This is Singapore’s most iconic and largest river. In the past, it was Singapore’s first trading port, the business, commercial and financial hub. Today, the Singapore River is part of the Marina reservoir after the Marina barrage dam was erected at its mouth. This effectively prevents the docking of ocean-going ships. The importance of the river has thus shifted towards tourism and the arts within the commercial and civic district it now encloses.
Popular night-life precincts such as Clarke Quay and Boat Quay line the banks of the Singapore River. Clubs, restaurants and sports bars populate the banks of the river, where visitors can catch a river cruise aboard bumboats. Several river cruise tour agencies operate along the banks of the river, with bumboat rides being a great way to learn some history about Singapore and soak in the atmosphere, especially during dusk.

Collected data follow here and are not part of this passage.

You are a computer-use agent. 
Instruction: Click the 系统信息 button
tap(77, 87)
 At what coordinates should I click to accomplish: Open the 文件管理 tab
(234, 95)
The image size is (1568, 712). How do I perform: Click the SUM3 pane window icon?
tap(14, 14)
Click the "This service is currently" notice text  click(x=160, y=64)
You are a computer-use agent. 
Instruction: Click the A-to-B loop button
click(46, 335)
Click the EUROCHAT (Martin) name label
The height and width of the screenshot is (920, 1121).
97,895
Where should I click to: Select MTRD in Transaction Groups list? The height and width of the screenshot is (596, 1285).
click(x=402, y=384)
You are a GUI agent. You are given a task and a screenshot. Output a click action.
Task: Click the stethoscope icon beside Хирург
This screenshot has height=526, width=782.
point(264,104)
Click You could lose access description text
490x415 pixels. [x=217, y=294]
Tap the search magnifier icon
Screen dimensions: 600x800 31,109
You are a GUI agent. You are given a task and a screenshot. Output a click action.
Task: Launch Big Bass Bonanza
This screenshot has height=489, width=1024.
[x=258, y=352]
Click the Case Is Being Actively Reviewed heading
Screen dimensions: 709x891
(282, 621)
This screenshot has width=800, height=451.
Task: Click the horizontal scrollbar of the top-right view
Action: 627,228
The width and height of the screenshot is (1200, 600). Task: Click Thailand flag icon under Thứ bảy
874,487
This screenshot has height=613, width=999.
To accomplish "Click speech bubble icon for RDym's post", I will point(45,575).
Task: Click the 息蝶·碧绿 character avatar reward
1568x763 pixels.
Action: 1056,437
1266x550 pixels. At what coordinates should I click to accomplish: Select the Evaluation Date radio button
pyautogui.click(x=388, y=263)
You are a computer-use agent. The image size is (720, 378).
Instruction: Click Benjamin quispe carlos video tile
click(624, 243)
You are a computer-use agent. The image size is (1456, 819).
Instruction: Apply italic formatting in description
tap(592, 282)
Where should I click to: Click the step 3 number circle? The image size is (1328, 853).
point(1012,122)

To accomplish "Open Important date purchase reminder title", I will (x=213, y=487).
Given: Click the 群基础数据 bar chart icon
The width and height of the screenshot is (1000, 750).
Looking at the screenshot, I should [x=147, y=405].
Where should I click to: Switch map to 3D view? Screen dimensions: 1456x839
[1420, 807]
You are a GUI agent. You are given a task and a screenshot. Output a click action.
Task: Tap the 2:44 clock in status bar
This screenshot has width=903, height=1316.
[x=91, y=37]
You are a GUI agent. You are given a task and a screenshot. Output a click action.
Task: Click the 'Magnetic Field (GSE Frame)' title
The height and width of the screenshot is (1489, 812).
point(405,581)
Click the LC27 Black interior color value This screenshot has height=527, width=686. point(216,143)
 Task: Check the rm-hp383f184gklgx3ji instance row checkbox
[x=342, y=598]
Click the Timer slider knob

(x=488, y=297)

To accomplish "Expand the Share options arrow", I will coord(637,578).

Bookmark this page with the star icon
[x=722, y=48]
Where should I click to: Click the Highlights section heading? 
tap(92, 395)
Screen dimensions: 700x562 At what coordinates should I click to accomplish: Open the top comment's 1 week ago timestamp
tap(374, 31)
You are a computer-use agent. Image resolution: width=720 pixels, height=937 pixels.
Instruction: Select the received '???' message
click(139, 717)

These places are also popular haunts for expatriates looking for a relaxing night out. You’ll most often find Clarke Quay populated with foreigners and locals on Friday and Saturday nights due to the cool ambience and live music emanating from bars. The Singapore River might not boast pristine and clear waters, but it possesses an old charm worth admiring as you stroll along the banks. Along the way, do look out for prominent landmarks such as the Sir Stamford Raffles statue, believed to be erected on the very place Singapore’s founder landed back in the 19th century.